**Saved entries**:
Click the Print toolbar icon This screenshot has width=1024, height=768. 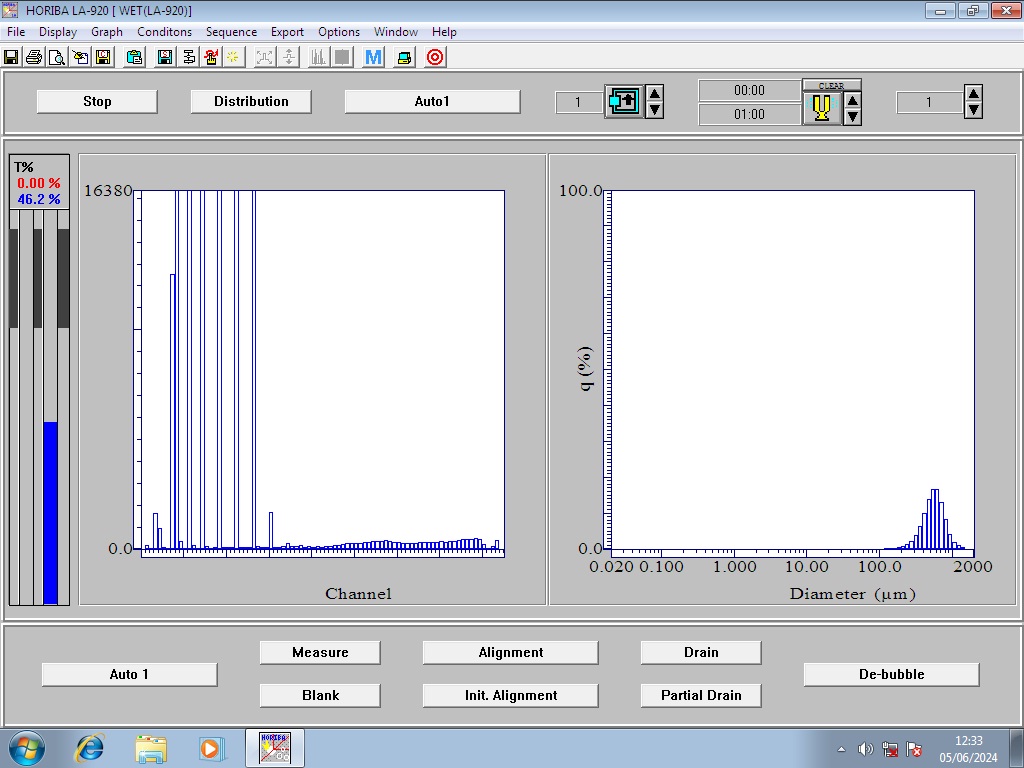(31, 57)
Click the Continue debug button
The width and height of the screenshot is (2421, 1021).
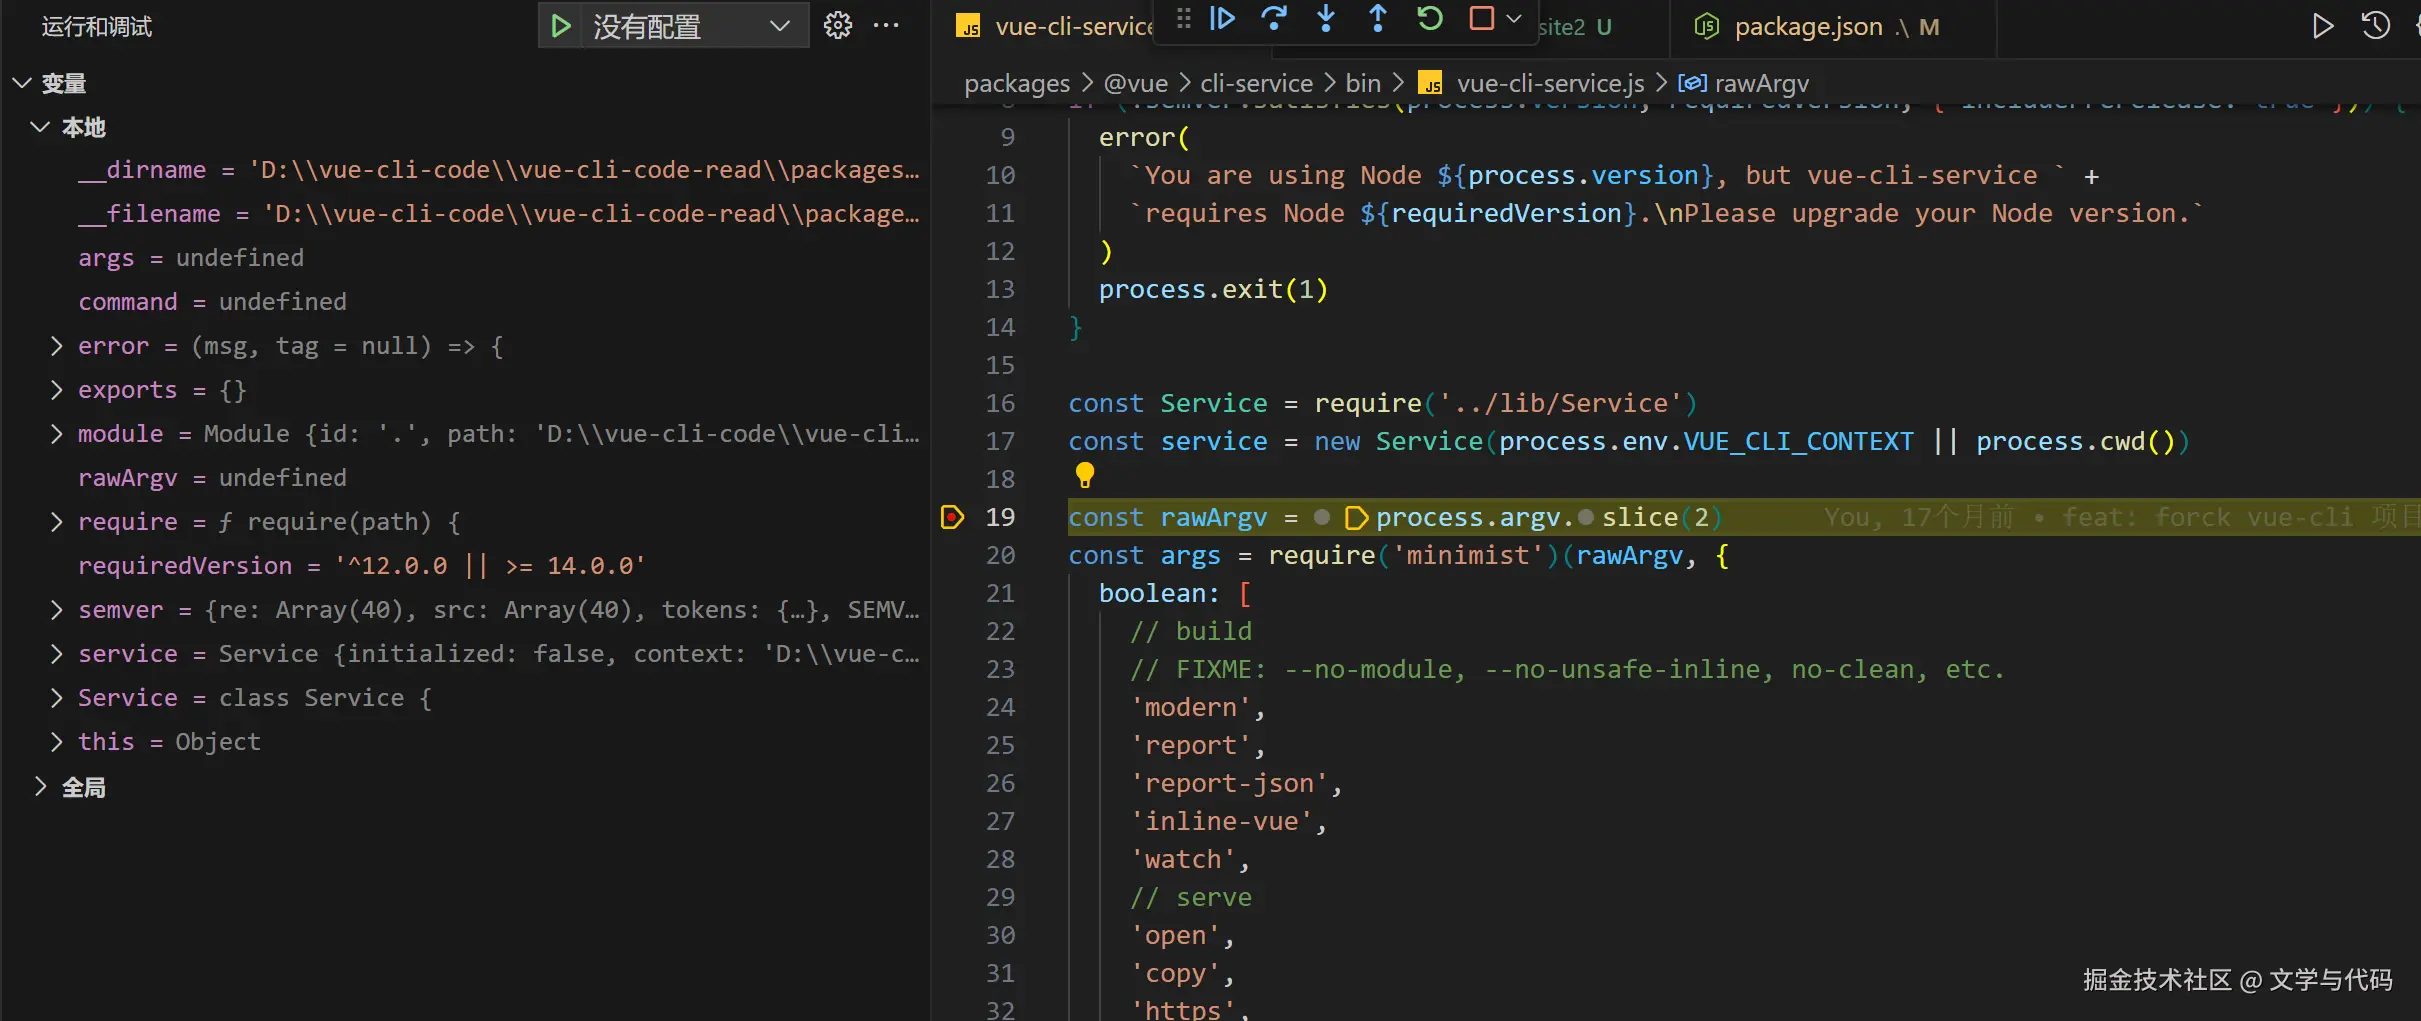[1222, 19]
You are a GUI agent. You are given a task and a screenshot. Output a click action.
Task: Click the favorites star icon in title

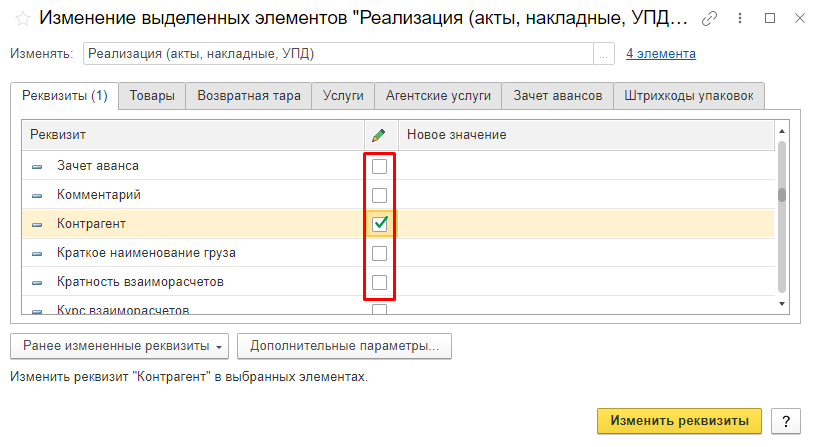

**What is required**: Your copy must start at the line that holds "The width and" and end at the last line of the data, both included; it must contain no pictures.

**Your response**:
The width and height of the screenshot is (2421, 1021).
[1222, 19]
You are a GUI agent. You are given a task and a screenshot. Output a click action.
Task: Click the favorites star icon in title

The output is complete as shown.